Dilden dile gezen şarkıların ilhamı olmuş bir aşkın alenen yaşanamamasında,
hatta muhatabına açıklanamamasında ne tuhaf bir hüzün var.
Hiç ortalıkta el ele dolaşmadılar 8 yıl 3 gün boyunca. Bu konuyu konuşmadılar. Ama baştan sona adabıyla yaşadılar
Peki bu 8 yıl 3 günün ne kadarında aşk var, ne kadarında iş ortaklığıyla karışık bir dostluk?..
Anlaşılan o ki, en fazla bir yıl yoğun yaşanmış bir aşk bu...
O bir yılı da ayrı ülkelerde tüketmişler; her fırsatta buluşup bir araya gelmişler, özlem günlerini notalara, sözlere dökmüşler.
Sonrası?
Sonrası yine "yüzyılın aşkları"na özgü bir muamma...

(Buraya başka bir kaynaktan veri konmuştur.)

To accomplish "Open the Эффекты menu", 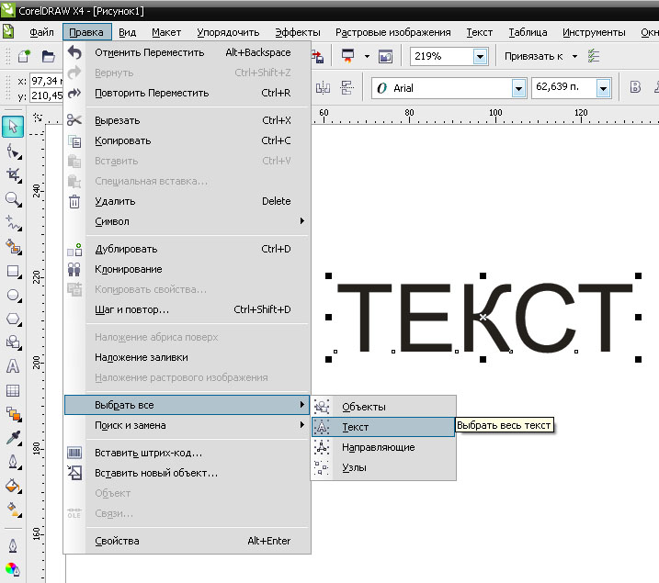I will coord(297,32).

Yeni sevgilisini ilk getirip Çiğdem'le tanıştırmış Melih Kibar... Evlilik konusunda görüşünü sormuş. Muvafakat alınca da nikah masasına oturmuş. Masanın şahit sandalyesinde ise Çiğdem Talu oturuyormuş. Düğünde birlikte göbek atmışlar.
Peki hiç iz kalmamış mı onca yaşanandan?
Bunun cevabını bilmiyoruz. Bu noktada susuyor ve sözü, Çiğdem Talu'nun 1981 bestesi "Koca Çınar" için yazdığı dizelere bırakıyoruz:
"Serde gençlik var koca çınar / sevda var / sen sevdanı çiğneyip geçer misin / öte yanda gurur var / ölesiye gurur var / seni unutanları, sen olsan sever misin? / Bir yol eğ de başını, dinle arkadaşını / kulun kölen olayım, sil gözümün yaşını..."
Alıntıdır...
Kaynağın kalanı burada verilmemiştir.